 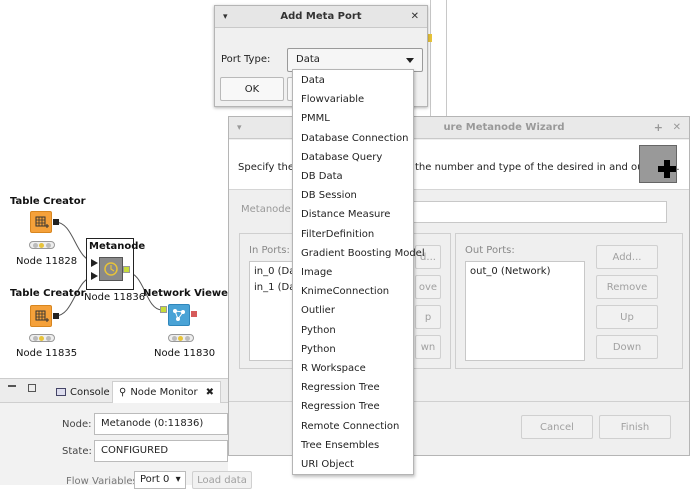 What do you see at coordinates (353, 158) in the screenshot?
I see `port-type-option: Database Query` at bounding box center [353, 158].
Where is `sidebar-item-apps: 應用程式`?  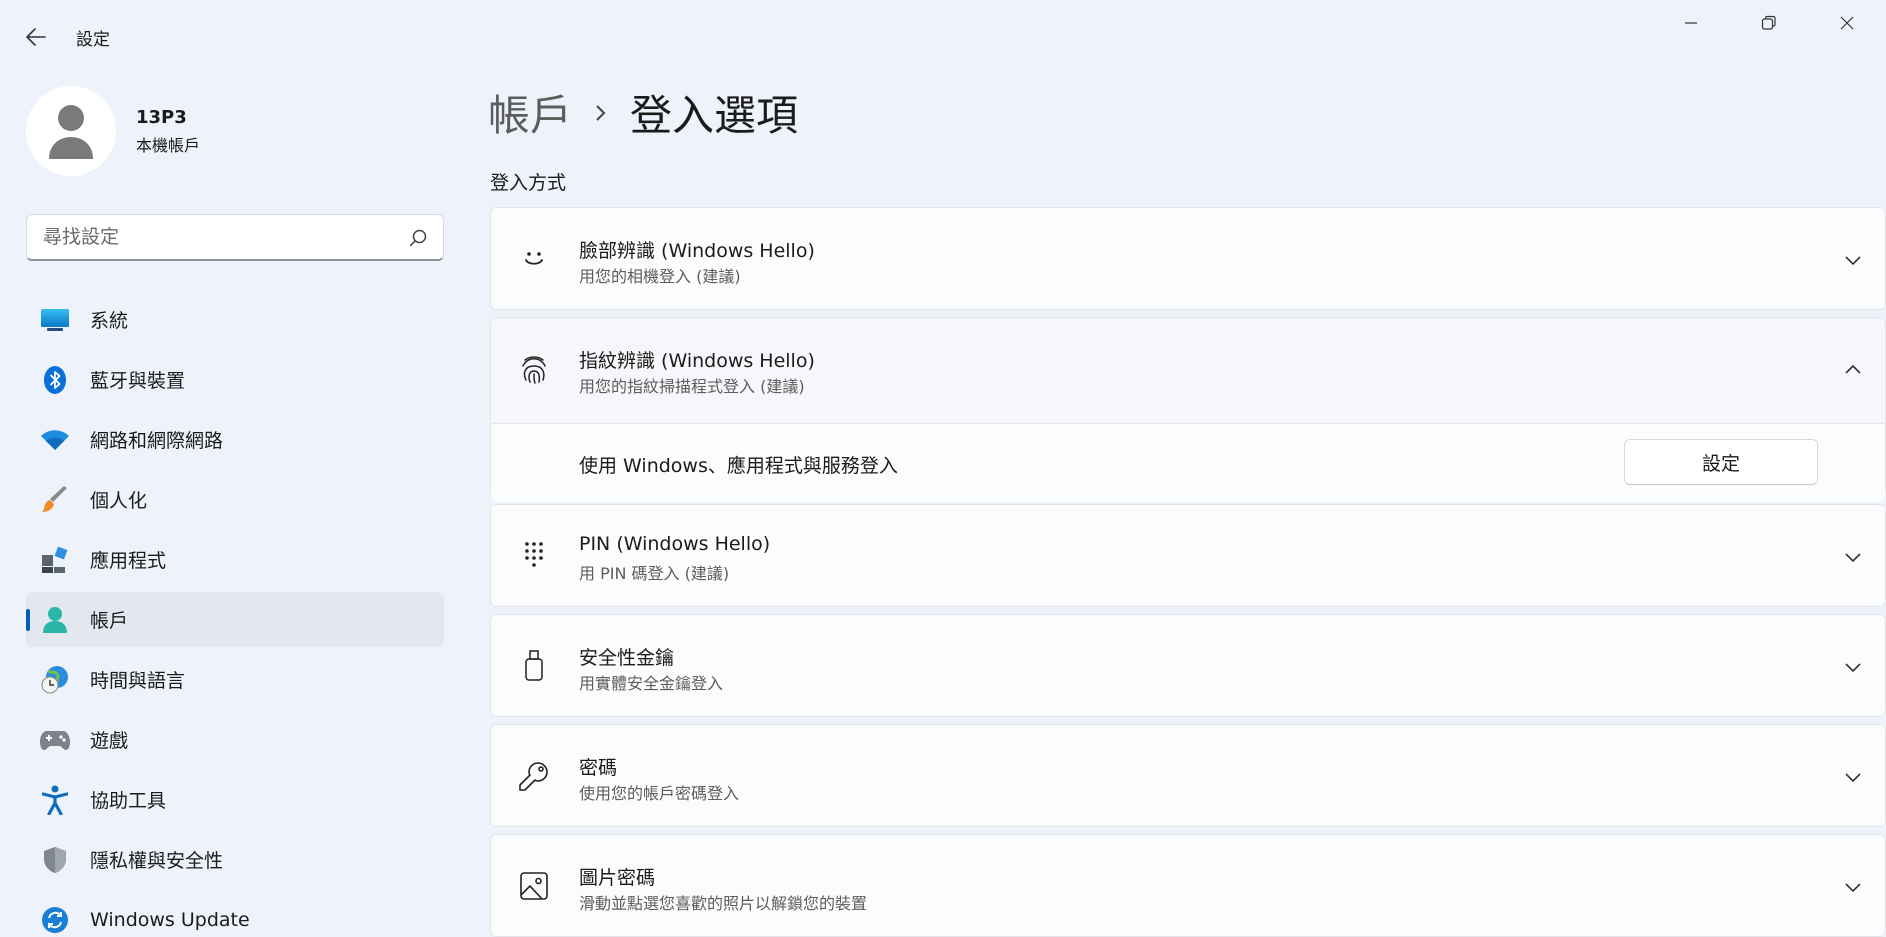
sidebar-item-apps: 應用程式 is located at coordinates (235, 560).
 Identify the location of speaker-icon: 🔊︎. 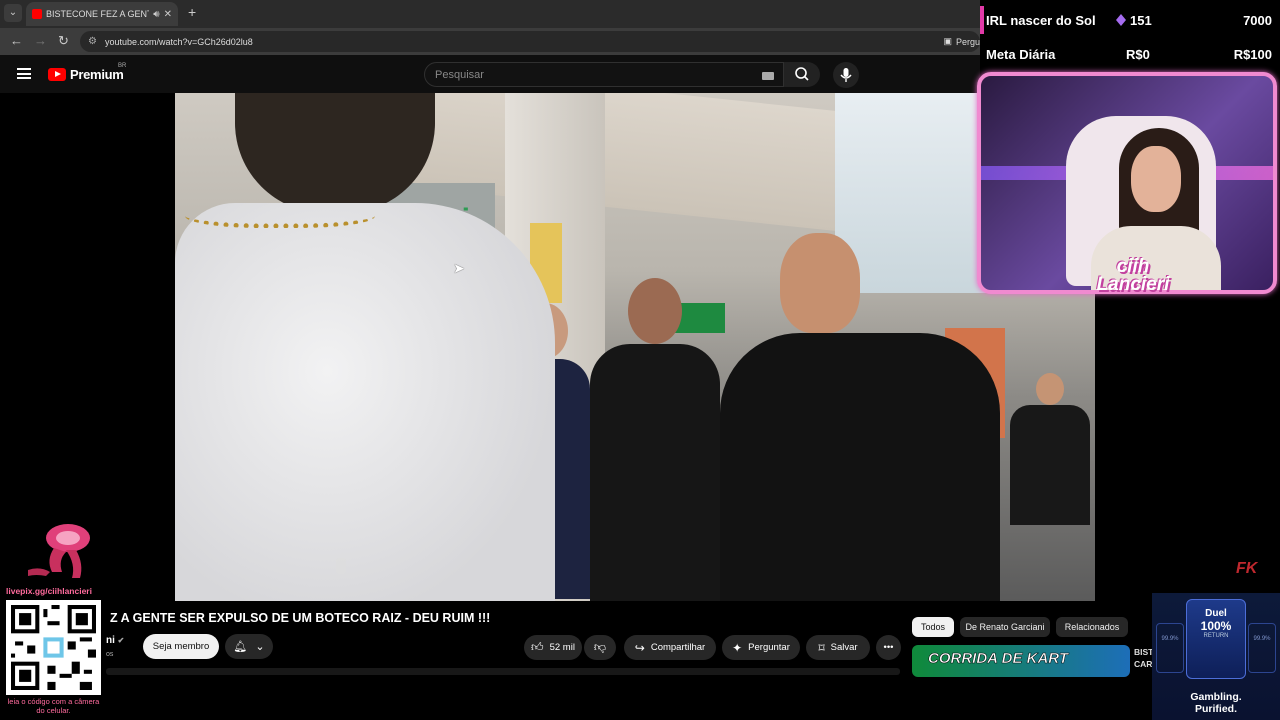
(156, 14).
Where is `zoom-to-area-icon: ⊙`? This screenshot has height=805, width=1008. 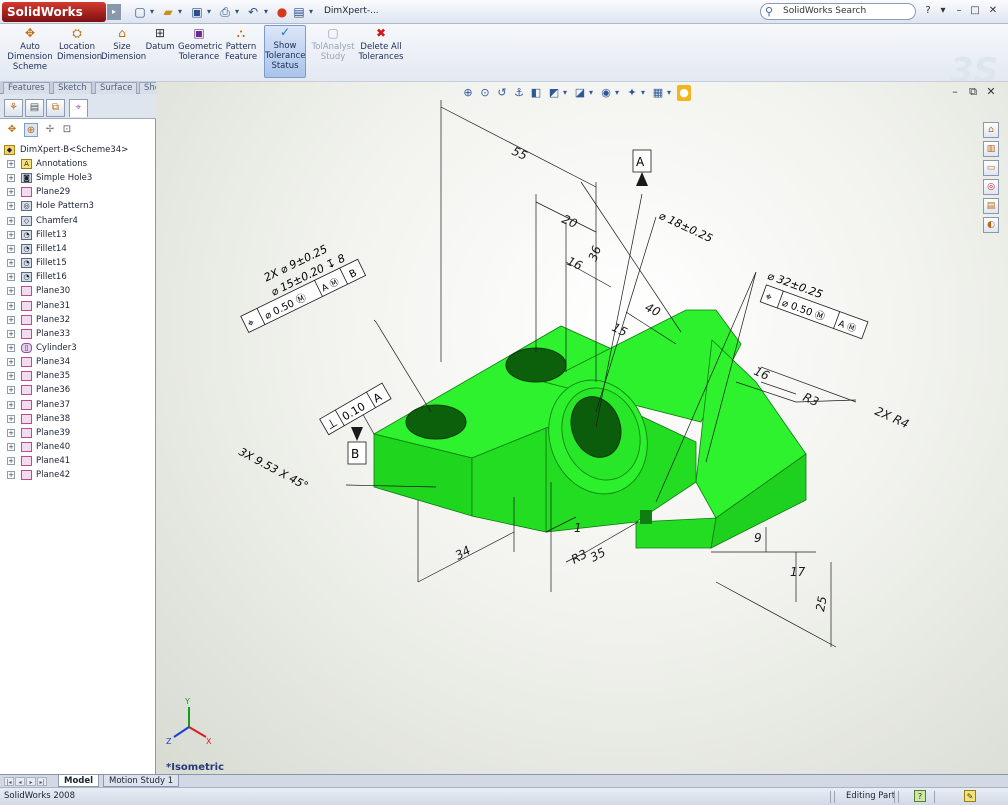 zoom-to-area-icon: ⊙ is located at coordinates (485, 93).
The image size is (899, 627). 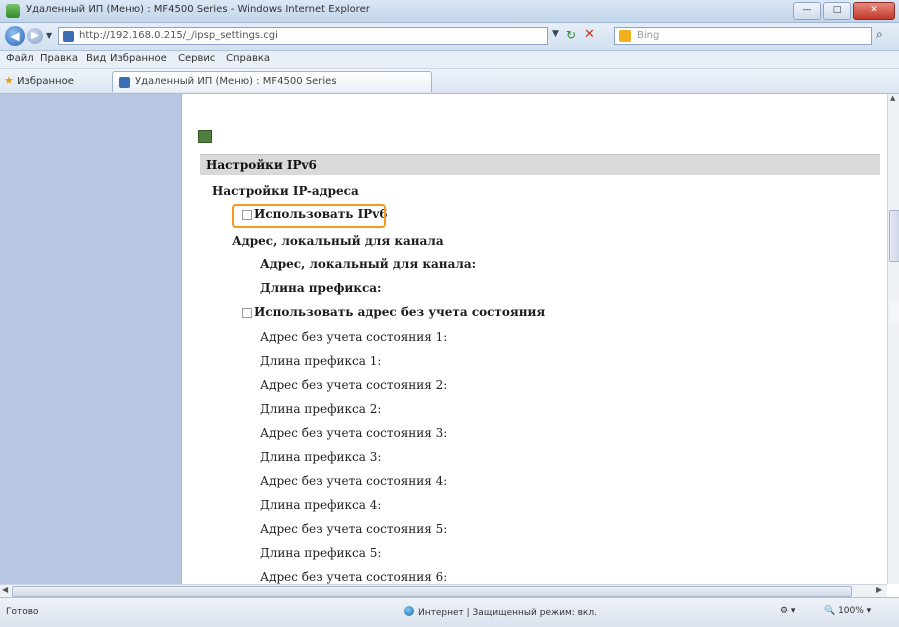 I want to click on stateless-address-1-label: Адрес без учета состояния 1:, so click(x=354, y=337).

■ ■ ■ ■ ■

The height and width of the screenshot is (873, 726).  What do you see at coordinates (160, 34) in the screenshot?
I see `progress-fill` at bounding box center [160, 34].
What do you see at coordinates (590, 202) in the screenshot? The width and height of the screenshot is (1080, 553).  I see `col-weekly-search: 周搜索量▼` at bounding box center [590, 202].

■ ■ ■ ■ ■

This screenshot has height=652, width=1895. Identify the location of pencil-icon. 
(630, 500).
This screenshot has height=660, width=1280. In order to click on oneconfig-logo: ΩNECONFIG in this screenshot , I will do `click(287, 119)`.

■ ■ ■ ■ ■

[WHAT THIS TASK INVOLVES] Count the lines above that contain the string "center". Reply with the number alone.

[EXERCISE SOLUTION] 3